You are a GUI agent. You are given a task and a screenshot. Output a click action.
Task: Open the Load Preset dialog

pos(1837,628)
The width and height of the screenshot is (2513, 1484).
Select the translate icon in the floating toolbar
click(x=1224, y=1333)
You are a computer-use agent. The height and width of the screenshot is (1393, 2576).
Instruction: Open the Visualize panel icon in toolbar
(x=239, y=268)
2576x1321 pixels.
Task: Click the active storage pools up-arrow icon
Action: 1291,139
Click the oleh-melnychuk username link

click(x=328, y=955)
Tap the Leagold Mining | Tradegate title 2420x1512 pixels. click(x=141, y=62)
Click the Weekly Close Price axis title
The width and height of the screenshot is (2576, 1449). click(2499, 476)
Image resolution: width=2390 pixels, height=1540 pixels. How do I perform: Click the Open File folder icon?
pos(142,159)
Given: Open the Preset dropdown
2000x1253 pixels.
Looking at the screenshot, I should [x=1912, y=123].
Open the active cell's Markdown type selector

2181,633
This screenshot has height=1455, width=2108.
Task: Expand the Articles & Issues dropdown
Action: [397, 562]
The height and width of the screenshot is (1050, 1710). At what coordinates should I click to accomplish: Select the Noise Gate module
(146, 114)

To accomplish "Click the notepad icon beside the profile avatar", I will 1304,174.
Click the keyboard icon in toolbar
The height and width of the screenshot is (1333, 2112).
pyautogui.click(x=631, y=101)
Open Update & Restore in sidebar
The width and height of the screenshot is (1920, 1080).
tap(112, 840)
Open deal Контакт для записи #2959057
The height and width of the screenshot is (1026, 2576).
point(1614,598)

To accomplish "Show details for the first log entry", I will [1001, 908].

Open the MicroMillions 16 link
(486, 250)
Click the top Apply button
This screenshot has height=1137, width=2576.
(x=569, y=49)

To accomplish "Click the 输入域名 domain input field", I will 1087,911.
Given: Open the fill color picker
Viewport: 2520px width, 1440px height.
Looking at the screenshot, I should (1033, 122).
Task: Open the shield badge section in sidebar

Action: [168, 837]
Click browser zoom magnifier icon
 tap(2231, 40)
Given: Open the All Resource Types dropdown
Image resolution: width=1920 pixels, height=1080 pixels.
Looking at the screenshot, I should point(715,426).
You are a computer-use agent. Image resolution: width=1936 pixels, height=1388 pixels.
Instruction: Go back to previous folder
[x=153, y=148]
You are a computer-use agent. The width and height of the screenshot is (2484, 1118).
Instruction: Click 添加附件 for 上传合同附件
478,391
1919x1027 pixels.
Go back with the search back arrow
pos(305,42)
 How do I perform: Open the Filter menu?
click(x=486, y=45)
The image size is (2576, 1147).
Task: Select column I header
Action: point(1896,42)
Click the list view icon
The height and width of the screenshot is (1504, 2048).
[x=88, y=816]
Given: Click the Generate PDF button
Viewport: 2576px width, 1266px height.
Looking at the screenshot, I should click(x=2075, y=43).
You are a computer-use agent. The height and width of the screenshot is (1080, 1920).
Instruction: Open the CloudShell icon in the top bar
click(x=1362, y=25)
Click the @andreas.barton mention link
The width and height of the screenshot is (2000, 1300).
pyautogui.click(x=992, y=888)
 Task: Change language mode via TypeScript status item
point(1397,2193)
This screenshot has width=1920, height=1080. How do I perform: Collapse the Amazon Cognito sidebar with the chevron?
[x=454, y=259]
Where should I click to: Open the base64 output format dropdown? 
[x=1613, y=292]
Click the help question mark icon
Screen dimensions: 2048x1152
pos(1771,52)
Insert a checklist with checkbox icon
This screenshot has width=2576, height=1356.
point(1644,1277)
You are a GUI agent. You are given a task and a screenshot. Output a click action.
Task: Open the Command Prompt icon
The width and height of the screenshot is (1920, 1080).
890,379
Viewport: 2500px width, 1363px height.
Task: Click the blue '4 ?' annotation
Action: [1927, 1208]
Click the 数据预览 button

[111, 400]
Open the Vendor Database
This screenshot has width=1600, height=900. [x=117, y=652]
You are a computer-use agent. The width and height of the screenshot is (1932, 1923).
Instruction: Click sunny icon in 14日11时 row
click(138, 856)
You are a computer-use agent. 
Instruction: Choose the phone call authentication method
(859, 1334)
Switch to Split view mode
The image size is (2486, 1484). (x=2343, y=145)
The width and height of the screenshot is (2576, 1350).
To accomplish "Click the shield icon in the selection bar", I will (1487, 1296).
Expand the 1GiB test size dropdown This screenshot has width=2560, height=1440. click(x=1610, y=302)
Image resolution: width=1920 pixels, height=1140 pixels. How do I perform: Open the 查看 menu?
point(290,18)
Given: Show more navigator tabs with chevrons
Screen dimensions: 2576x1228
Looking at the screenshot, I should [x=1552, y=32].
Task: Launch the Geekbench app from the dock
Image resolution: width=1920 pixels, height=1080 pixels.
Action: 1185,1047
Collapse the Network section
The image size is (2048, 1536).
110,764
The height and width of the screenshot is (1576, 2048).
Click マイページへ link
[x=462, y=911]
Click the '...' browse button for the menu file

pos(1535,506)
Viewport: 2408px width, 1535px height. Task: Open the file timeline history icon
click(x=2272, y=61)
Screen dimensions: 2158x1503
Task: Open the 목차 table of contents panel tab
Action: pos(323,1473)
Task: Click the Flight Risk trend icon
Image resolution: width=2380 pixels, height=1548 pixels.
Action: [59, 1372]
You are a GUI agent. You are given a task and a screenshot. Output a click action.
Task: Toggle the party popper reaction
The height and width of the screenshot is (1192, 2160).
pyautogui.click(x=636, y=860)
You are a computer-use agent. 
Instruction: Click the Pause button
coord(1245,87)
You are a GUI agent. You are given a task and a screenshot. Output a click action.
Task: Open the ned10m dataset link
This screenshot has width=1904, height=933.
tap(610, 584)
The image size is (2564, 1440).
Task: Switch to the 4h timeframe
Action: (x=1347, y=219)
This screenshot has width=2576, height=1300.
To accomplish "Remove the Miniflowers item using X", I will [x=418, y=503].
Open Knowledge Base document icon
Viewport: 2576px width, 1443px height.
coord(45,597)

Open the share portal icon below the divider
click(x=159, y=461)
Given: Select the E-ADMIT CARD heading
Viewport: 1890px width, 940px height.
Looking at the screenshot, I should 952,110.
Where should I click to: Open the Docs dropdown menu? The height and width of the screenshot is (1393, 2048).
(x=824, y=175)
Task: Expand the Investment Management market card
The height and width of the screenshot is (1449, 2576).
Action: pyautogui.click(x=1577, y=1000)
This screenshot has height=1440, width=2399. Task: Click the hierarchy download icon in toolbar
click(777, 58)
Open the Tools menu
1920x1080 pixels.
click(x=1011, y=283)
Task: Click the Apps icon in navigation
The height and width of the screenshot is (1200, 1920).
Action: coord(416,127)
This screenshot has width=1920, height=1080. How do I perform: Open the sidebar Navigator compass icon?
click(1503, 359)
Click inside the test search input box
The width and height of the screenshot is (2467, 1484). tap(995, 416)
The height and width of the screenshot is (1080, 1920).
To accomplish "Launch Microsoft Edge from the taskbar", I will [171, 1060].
━━━━━━━━━━
Repeat the material above exactly, including every line.

You are a GUI agent. You are given a task and a screenshot. Output a click action.
Task: Open the Load Preset dialog

pos(1837,628)
The width and height of the screenshot is (2513, 1484).
Select the translate icon in the floating toolbar
click(x=1224, y=1333)
You are a computer-use agent. The height and width of the screenshot is (1393, 2576).
Instruction: Open the Visualize panel icon in toolbar
(x=239, y=268)
2576x1321 pixels.
Task: Click the active storage pools up-arrow icon
Action: 1291,139
Click the oleh-melnychuk username link

click(x=328, y=955)
Tap the Leagold Mining | Tradegate title 2420x1512 pixels. click(x=141, y=62)
Click the Weekly Close Price axis title
The width and height of the screenshot is (2576, 1449). click(2499, 476)
Image resolution: width=2390 pixels, height=1540 pixels. How do I perform: Click the Open File folder icon?
pos(142,159)
Given: Open the Preset dropdown
2000x1253 pixels.
Looking at the screenshot, I should [x=1912, y=123].
Open the active cell's Markdown type selector

2181,633
This screenshot has height=1455, width=2108.
Task: Expand the Articles & Issues dropdown
Action: [397, 562]
The height and width of the screenshot is (1050, 1710). At what coordinates should I click to accomplish: Select the Noise Gate module
(146, 114)

To accomplish "Click the notepad icon beside the profile avatar", I will 1304,174.
Click the keyboard icon in toolbar
The height and width of the screenshot is (1333, 2112).
pyautogui.click(x=631, y=101)
Open Update & Restore in sidebar
The width and height of the screenshot is (1920, 1080).
tap(112, 840)
Open deal Контакт для записи #2959057
The height and width of the screenshot is (1026, 2576).
point(1614,598)

To accomplish "Show details for the first log entry", I will [1001, 908].

Open the MicroMillions 16 link
(486, 250)
Click the top Apply button
This screenshot has height=1137, width=2576.
(x=569, y=49)

To accomplish "Click the 输入域名 domain input field", I will 1087,911.
Given: Open the fill color picker
Viewport: 2520px width, 1440px height.
Looking at the screenshot, I should (1033, 122).
Task: Open the shield badge section in sidebar

Action: [168, 837]
Click browser zoom magnifier icon
 tap(2231, 40)
Given: Open the All Resource Types dropdown
Image resolution: width=1920 pixels, height=1080 pixels.
Looking at the screenshot, I should point(715,426).
You are a computer-use agent. Image resolution: width=1936 pixels, height=1388 pixels.
Instruction: Go back to previous folder
[x=153, y=148]
You are a computer-use agent. The width and height of the screenshot is (2484, 1118).
Instruction: Click 添加附件 for 上传合同附件
478,391
1919x1027 pixels.
Go back with the search back arrow
pos(305,42)
 How do I perform: Open the Filter menu?
click(x=486, y=45)
The image size is (2576, 1147).
Task: Select column I header
Action: point(1896,42)
Click the list view icon
The height and width of the screenshot is (1504, 2048).
[x=88, y=816]
Given: Click the Generate PDF button
Viewport: 2576px width, 1266px height.
Looking at the screenshot, I should click(x=2075, y=43).
You are a computer-use agent. The height and width of the screenshot is (1080, 1920).
Instruction: Open the CloudShell icon in the top bar
click(x=1362, y=25)
Click the @andreas.barton mention link
The width and height of the screenshot is (2000, 1300).
pyautogui.click(x=992, y=888)
 Task: Change language mode via TypeScript status item
point(1397,2193)
This screenshot has width=1920, height=1080. How do I perform: Collapse the Amazon Cognito sidebar with the chevron?
[x=454, y=259]
Where should I click to: Open the base64 output format dropdown? 
[x=1613, y=292]
Click the help question mark icon
Screen dimensions: 2048x1152
pos(1771,52)
Insert a checklist with checkbox icon
This screenshot has width=2576, height=1356.
point(1644,1277)
You are a GUI agent. You are given a task and a screenshot. Output a click action.
Task: Open the Command Prompt icon
The width and height of the screenshot is (1920, 1080).
890,379
Viewport: 2500px width, 1363px height.
Task: Click the blue '4 ?' annotation
Action: [1927, 1208]
Click the 数据预览 button

[111, 400]
Open the Vendor Database
This screenshot has width=1600, height=900. [x=117, y=652]
You are a computer-use agent. The width and height of the screenshot is (1932, 1923).
Instruction: Click sunny icon in 14日11时 row
click(138, 856)
You are a computer-use agent. 
Instruction: Choose the phone call authentication method
(859, 1334)
Switch to Split view mode
The image size is (2486, 1484). (x=2343, y=145)
The width and height of the screenshot is (2576, 1350).
To accomplish "Click the shield icon in the selection bar", I will (1487, 1296).
Expand the 1GiB test size dropdown This screenshot has width=2560, height=1440. click(x=1610, y=302)
Image resolution: width=1920 pixels, height=1140 pixels. How do I perform: Open the 查看 menu?
point(290,18)
Given: Show more navigator tabs with chevrons
Screen dimensions: 2576x1228
Looking at the screenshot, I should [x=1552, y=32].
Task: Launch the Geekbench app from the dock
Image resolution: width=1920 pixels, height=1080 pixels.
Action: 1185,1047
Collapse the Network section
The image size is (2048, 1536).
110,764
The height and width of the screenshot is (1576, 2048).
Click マイページへ link
[x=462, y=911]
Click the '...' browse button for the menu file

pos(1535,506)
Viewport: 2408px width, 1535px height. Task: Open the file timeline history icon
click(x=2272, y=61)
Screen dimensions: 2158x1503
Task: Open the 목차 table of contents panel tab
Action: pos(323,1473)
Task: Click the Flight Risk trend icon
Image resolution: width=2380 pixels, height=1548 pixels.
Action: [59, 1372]
You are a GUI agent. You are given a task and a screenshot. Output a click action.
Task: Toggle the party popper reaction
The height and width of the screenshot is (1192, 2160).
pyautogui.click(x=636, y=860)
You are a computer-use agent. 
Instruction: Click the Pause button
coord(1245,87)
You are a GUI agent. You are given a task and a screenshot. Output a click action.
Task: Open the ned10m dataset link
This screenshot has width=1904, height=933.
tap(610, 584)
The image size is (2564, 1440).
Task: Switch to the 4h timeframe
Action: (x=1347, y=219)
This screenshot has width=2576, height=1300.
To accomplish "Remove the Miniflowers item using X", I will [x=418, y=503].
Open Knowledge Base document icon
Viewport: 2576px width, 1443px height.
coord(45,597)

Open the share portal icon below the divider
click(x=159, y=461)
Given: Select the E-ADMIT CARD heading
Viewport: 1890px width, 940px height.
Looking at the screenshot, I should 952,110.
Where should I click to: Open the Docs dropdown menu? The height and width of the screenshot is (1393, 2048).
(x=824, y=175)
Task: Expand the Investment Management market card
The height and width of the screenshot is (1449, 2576).
Action: pyautogui.click(x=1577, y=1000)
This screenshot has height=1440, width=2399. Task: Click the hierarchy download icon in toolbar
click(777, 58)
Open the Tools menu
1920x1080 pixels.
click(x=1011, y=283)
Task: Click the Apps icon in navigation
The height and width of the screenshot is (1200, 1920).
Action: coord(416,127)
This screenshot has width=1920, height=1080. How do I perform: Open the sidebar Navigator compass icon?
click(1503, 359)
Click inside the test search input box
The width and height of the screenshot is (2467, 1484). tap(995, 416)
The height and width of the screenshot is (1080, 1920).
To accomplish "Launch Microsoft Edge from the taskbar", I will [171, 1060].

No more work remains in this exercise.